This week, our most distinguished screen actress turns sixty, and looking back on her legacy, we find one of those rare, happy stories of a person with blazing talent setting a high but worthy goal for herself, and fulfilling it.

That goal was to create a body of work whose quality would stand (she unquestionably has), without resorting to roles designed to exploit her beauty or sex (she didn't). Even when her films fell short (as they frequently did in the '90s, when Hollywood had no clue what to do with her) her presence always counted for something. She was never a decorative accompaniment or support to a leading man; she always held her own, by virtue of her performances, but also the parts she took.

And we, her fans, know Meryl Streep primarily from the emotions and intelligence emanating from those roles, not via sensationalistic stories in the National Enquirer. There is a grounded, decidedly normal quality to the woman that makes the actress seem all the more extraordinary.
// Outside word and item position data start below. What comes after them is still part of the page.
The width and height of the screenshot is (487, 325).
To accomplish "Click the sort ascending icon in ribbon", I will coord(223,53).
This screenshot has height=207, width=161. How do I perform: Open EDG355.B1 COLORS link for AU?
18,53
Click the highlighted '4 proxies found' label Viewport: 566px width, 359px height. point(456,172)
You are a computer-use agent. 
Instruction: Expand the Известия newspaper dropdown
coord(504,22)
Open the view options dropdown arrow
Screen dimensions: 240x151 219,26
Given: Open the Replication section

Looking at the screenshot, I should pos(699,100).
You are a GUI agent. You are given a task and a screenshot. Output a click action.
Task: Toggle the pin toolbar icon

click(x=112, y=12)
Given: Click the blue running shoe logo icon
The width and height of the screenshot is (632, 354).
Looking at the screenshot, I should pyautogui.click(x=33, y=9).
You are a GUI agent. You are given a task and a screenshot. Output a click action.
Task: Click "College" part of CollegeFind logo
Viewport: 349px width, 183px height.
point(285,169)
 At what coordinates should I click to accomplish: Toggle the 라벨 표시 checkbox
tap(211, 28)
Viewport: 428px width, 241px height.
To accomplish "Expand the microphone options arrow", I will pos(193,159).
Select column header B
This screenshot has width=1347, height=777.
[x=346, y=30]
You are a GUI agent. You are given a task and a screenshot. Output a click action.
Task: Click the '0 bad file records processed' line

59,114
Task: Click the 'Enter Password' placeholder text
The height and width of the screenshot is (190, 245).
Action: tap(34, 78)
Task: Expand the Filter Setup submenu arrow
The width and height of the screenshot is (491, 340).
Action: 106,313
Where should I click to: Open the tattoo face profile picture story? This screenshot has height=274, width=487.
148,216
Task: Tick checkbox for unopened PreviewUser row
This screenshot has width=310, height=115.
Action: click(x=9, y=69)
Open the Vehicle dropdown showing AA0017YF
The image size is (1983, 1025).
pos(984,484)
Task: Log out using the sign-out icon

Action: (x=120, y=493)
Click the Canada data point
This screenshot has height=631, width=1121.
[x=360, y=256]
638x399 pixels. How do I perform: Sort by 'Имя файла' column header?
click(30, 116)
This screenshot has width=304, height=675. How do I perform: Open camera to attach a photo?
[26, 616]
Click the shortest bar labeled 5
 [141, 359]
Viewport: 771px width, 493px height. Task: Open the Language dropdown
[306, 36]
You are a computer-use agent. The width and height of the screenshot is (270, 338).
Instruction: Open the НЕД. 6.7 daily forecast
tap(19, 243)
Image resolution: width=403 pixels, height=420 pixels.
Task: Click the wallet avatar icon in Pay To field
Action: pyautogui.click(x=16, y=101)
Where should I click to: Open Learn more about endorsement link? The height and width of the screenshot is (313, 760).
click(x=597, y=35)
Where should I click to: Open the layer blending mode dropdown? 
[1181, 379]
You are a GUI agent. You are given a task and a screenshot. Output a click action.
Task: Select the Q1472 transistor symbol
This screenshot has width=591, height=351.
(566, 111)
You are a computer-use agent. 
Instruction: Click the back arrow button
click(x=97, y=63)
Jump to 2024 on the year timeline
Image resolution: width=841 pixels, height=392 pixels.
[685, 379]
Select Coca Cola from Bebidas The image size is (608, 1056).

Off the set, she eschews the spotlight, and has raised four kids, now grown, in a happy marriage to sculptor Don Gummer. By all accounts, that very private, stable part of her life has kept her clear-eyed and put her success in healthy perspective over the years. One wonders, why can't more stars follow her example? Or let's just clone her.

Mary Louise Streep grew up in New Jersey, the daughter of a pharmaceutical executive and an artist turned homemaker. A self-professed child of the sixties, at first she couldn't take acting seriously in the midst of all the social foment. But she knew it was fun, and that she had a knack for it.

So, as a young adult in the early seventies she enrolled in the Yale School of Drama after graduating from Vassar...and never looked back.

Her first film is a personal favorite of mine- Fred Zinnemann's "Julia" (1977), starring Jane Fonda, Vanessa Redgrave, and Jason Robards. The movie is drenched in romance and nostalgia, all about Lillian Hellman's close childhood friend (Redgrave) battling the Nazis. And there, playing an insufferable society girl distracting the noble Lillian from going to her friend's aid, is Meryl. Seen today, she's almost unrecognizable. Here was a part even most good actresses would render forgettable, but there was something about Streep that reached out and grabbed you.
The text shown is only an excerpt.